Text passage below:

Hopefully, this review will help break the veil of communication rules that are semi-intentional at Brighton. Detailed information on contact with the admitted is attached, as I\'ve found it frustrating from the outside to find relevant information on connecting without marketing slant. I work in business development, so I understand their collateral is written to attract but vaguery seems odd for an institution priding itself in involving and educating circles of support for the addict. I am new to addictive support but familiar enough from relational and grief support groups. This review is meant to be factual from someone experiencing rehab from truly the \"outside.\"
I\'ve had friends of friends, and acquaintances, in this location before get needed help; but this is the first for a close friend. The facility is what you would expect, except for contact during detox and the sniffer dogs. That is a nice touch, most certainly makes it feel to those with a trained eye that this is not prison. I think it adds a bit of safety, especially with court-ordered attendees. I like dogs as did my friend, so it was harder not to interact with them socially then tolerate their presence. :) They are a comforting level of energy when you become accustomed, and make the place feel less empty.

End of Text passage.
Source material below:

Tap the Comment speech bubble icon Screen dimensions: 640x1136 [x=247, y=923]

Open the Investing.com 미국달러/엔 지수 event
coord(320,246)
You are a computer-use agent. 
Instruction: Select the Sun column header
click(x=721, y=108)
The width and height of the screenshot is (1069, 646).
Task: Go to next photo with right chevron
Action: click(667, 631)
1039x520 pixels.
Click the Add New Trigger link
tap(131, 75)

End of Source material.

● **Tasks to carry out**
a. Summarize the review of the Brighton facility in two sentences.
b. Carry on the review of the Brighton facility from the point where it stops.

● **Task-by-task outputs**
a. The writer, new to addiction support but familiar with relational and grief support groups, offers a factual review from outside rehab at Brighton after finding it frustrating to locate information on contacting admitted patients without marketing slant. With a close friend now at the facility, the writer finds it as expected apart from contact during detox and the sniffer dogs, which add safety, make it feel less like a prison, and bring a comforting energy that makes the place feel less empty.

b.
The admitted cannot have momentos or electronic devices, so text and calls on demand are completely out. I have not yet asked about email, but I suspect - despite this not being a facility treating non-chemical addictions like nymphomania or pornography - email is also a no-go. It\'s easy to get into other inappropriate coping mechanisms, and the admitting may have pysch-chemical issues beyond dependency; or, even multiple addictions being non-chemical. The do not allow sugar (meant as candy or sugary food, per se), caffeine or tobacco - and medical marijuana is replaced with pain management consulting - so I didn\'t ask about email with good reason.
My apprehension reading about the gender-separated dormitories being so close, court-ordered attendees, complaints of less than stimulating classes, less than perfect food, lack of direct counseling or addressing psycho-chemical issues, and a potential insurance churn complaint is minimal compared to having no real information or documentation on communication available pre-admission. My friend is a very interconnected with friends and family, which makes this a bane in general. At best, it will disconnect the addict from those enabling, those indulging fantasies of non-deceit, and those in denial. But as they heal on-site, and as the circle of influence is educated by the programs, the disconnection was not healthy.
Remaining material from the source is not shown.